What this exercise asks:
A) In the interview about the film with Jin and Bin, why did the speaker have to remove personal connection from the story? Answer in one to three sentences.
B) Output the part of the interview about the film with Jin and Bin from "For this story" up to and including "the right place.", word for word.
C) According to the interview about the film with Jin and Bin, at what point did the film become reality for the speaker?

Text provided:
============================================================
How much does the arc of Bin and Jin's story. where they go from the city and are unexpectedly put into the setting with their grandparents — they ended up with them, and you with yours — what alignment is there with their story and yours? There's points of congruence, but how rooted it is in your experience?

When I first started writing the story, I remembered the big events in my childhood and tried to capture some emotions. We lived with our aunts for quite a long time: different aunts, different family members, then our grandparents for quite a while. It's not exactly the same, and we knew what was going on in bits and pieces. Overall, certain emotions I had, I tried to convey through Jin and Bin. Emotionally, I tried to stay true to having a point of view of these kids. That's what I tried to capture.

I have to say, the film didn't become reality for me until we cast the two leads. They add so much of their own personality and soul to these characters, I feel so fortunate that I was able to find them and work with them. The film could not be what it is without their contribution, their texture, their characters.

Kim2 I want to get an idea of this process of the film becoming a reality. You say it didn't fully become one to you until it was cast. You had these elements, you had your childhood memories, you had the story. What steps did you take to bring this to fruition? You had these disparate parts that seemed promising, but what did you have to do to bring them together?

For this story particularly, I had to remove a lot of my personal connection. I started from my own memory, but through the practice of writing and casting, I had to make sure my personal self is out of the story completely. If I became too attached to who these girls are and tried to emulate who they are to my memory of my experience, it becomes contradictory. I'm in the way of the film. I had to make sure that, by the time we shoot, I'm completely out of the way. They have a life of their own, and when we started shooting, it felt like they were Jin and Bin, and had their own life story to tell. I had to make sure I was aware and had the camera at the right place.
============================================================
Records:
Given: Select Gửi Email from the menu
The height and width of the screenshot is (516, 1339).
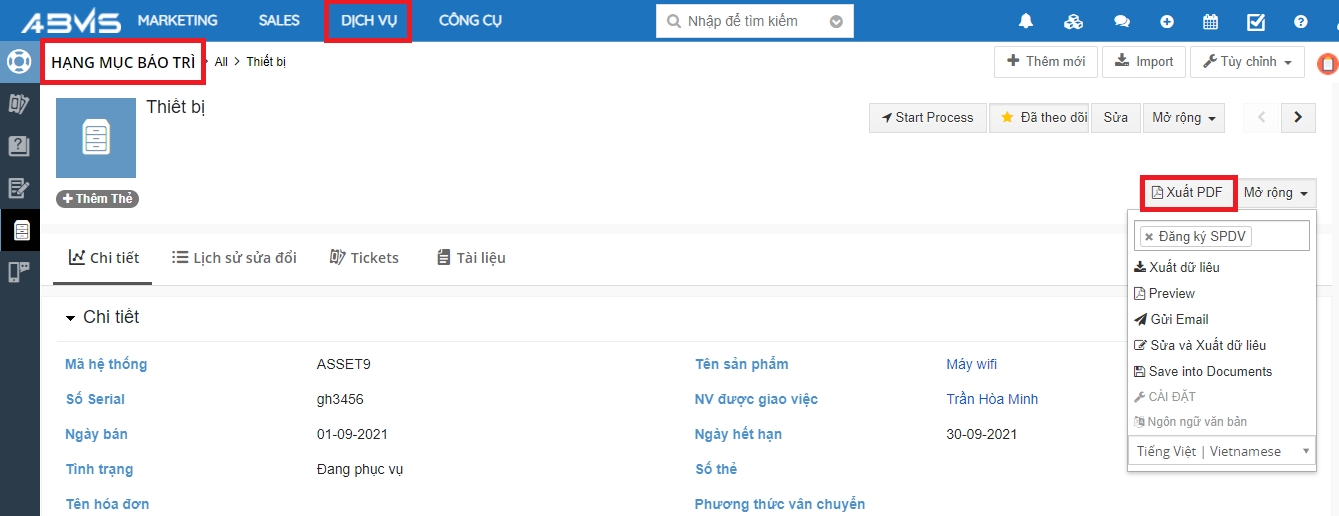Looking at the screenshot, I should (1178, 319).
============================================================
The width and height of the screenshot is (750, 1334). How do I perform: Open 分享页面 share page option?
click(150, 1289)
============================================================
Results of the exercise:
A) If the speaker became too attached to who the girls are and tried to make them match memories of the speaker's own experience, it would become contradictory and put the speaker in the way of the film. Staying out of the way let the characters have a life of their own.

B)
For this story particularly, I had to remove a lot of my personal connection. I started from my own memory, but through the practice of writing and casting, I had to make sure my personal self is out of the story completely. If I became too attached to who these girls are and tried to emulate who they are to my memory of my experience, it becomes contradictory. I'm in the way of the film. I had to make sure that, by the time we shoot, I'm completely out of the way. They have a life of their own, and when we started shooting, it felt like they were Jin and Bin, and had their own life story to tell. I had to make sure I was aware and had the camera at the right place.

C) Not until the two leads were cast.